== ABOUT THIS EXERCISE ==
Search the entries for the word "computer" and report each line that has it.
■ ■ ■ ■ ■ ■ ■
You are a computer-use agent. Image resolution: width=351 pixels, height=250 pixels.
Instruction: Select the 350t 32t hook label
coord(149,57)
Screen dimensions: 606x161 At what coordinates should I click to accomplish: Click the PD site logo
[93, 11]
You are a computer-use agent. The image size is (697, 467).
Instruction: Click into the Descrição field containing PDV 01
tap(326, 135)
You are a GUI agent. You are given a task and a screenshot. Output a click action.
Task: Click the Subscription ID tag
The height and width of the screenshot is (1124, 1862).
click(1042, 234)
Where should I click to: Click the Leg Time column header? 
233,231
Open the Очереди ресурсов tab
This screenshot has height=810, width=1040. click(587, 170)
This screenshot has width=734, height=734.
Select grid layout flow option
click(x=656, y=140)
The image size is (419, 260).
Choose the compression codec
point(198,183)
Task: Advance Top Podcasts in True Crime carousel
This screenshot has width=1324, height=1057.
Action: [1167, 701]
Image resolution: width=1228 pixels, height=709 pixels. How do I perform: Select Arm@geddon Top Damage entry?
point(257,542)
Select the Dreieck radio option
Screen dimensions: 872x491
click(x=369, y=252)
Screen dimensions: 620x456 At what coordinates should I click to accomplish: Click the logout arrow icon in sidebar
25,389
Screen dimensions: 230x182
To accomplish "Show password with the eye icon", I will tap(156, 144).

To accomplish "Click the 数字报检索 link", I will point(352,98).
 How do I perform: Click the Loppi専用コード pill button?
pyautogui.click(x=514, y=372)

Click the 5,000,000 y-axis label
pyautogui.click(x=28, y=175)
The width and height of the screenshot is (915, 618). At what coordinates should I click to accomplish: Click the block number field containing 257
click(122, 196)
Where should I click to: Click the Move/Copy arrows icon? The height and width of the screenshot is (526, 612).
■ ■ ■ ■ ■ ■ ■
== EXPECTED ANSWER ==
You are a computer-use agent. Image resolution: width=351 pixels, height=250 pixels.
You are a computer-use agent. The image size is (697, 467).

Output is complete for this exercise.